トランスの前・上面にRCA端子をもうけそれを出力としますので、RCA端子に五円玉大のワッシャーを作りナットで締め付けて2ミリネジで取り付けます。ここは小さく収まる様にしなければ形のバランスがとれ無いと云うのが私のこだわりでも有ります。

タムラHM-1のリメイクですが仕上がり寸法、形の基本は今までのモノと同じで、違うのはステップ式ATTを入れる事です。
この部品は外形が大き過ぎるので工夫をしなければおさまりません。
そこで最近腕を上げて来た工作の技を駆使して、木のシャシーにATTのメス形をくり抜き収める方法を考えました。
二枚の集成材を張り合わせてシャシーとする為、一枚目にはATTの外径分の穴をホールソーで切り落とし、二枚は途中までをホールソーで開け残りをノミでATT上面の形に削り出します。
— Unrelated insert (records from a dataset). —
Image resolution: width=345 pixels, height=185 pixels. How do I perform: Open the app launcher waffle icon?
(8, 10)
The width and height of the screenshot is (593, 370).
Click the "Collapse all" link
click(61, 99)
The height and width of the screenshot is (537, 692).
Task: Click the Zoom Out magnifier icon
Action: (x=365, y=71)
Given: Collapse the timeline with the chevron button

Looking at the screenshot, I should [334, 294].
入力端子は今までどうり背面にバランスとアンバランスの2系統を設けます。トランスは2ミリ厚真鍮板に取り付けます。真鍮板には#400耐水ペーパーでヤスリの目を入れラッカースプレーで仕上げ、 出力端子はこの真鍮板に取り付けます。

こうして切り出したシャシー・ブロック木地の形を鉋で整えます。
今回はイギリス・ワトコ製のオイルで着色しました。次にウレタン・ニスを塗り、乾燥したら耐水ペーパーで研ぎ出します、それを5回程繰り返します。その時ペーパーも#400〜#1000と目を細かくしていきます。
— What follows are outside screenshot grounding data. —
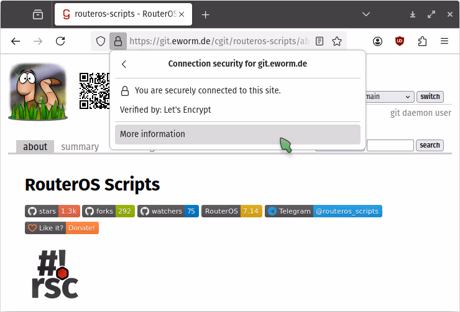
Task: Click the reload page icon
Action: point(60,41)
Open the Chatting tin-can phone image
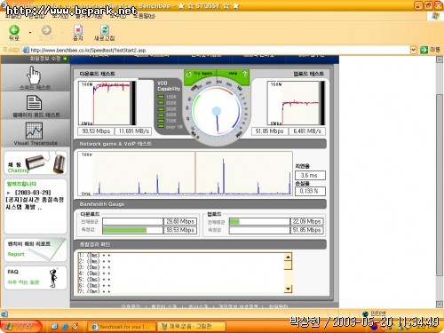Screen dimensions: 444x333 click(x=44, y=163)
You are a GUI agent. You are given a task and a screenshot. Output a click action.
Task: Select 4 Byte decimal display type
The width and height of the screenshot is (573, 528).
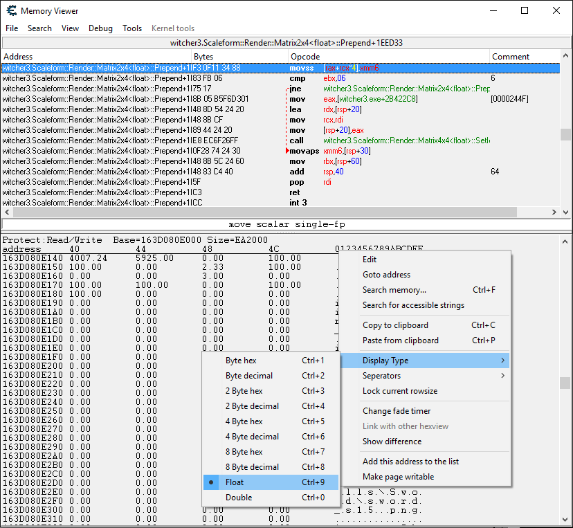(x=252, y=437)
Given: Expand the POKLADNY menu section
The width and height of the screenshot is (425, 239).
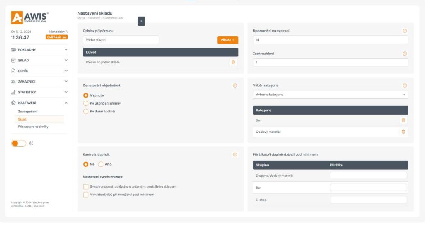Looking at the screenshot, I should tap(39, 50).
WEのトランスに対してWEのコードで配線するのがマニアの間では流行っています、私はあえてWE,タムラ共にBELDENのAWG#20を使いました。
WE-111Cの端子には半田が乗り難いのでヤスリで細かいキズを付けてから作業に取りかかった方がやり易いです。

こうして完成した2機を並べて眺めて見ますと、今回の日曜大工は成功でした。WEはトランスの中身がリング・コアである事を感じさせる外観に仕上がり気に入っています。
さて肝心の音ですがたいしてを期待していませんでしたが、WE-111Cに大きな変化が見られ驚きました。
「木でトランスの一部を固定する事で振動が制御された」などと最もらしい理屈を述べるつもりはありません。 半田付けをきちんと行った事と、結線を一部変えた事、今まで寝ていたモノを起こしエージングされた事が原因かもしれません、ともかく今までバラバラだった音がちゃんと出る様になりボーカルの口元も自然に感じられる様になりました。
一方タムラにはステップ式ATTを挿入した事でこれからも実験用として便利に使えます。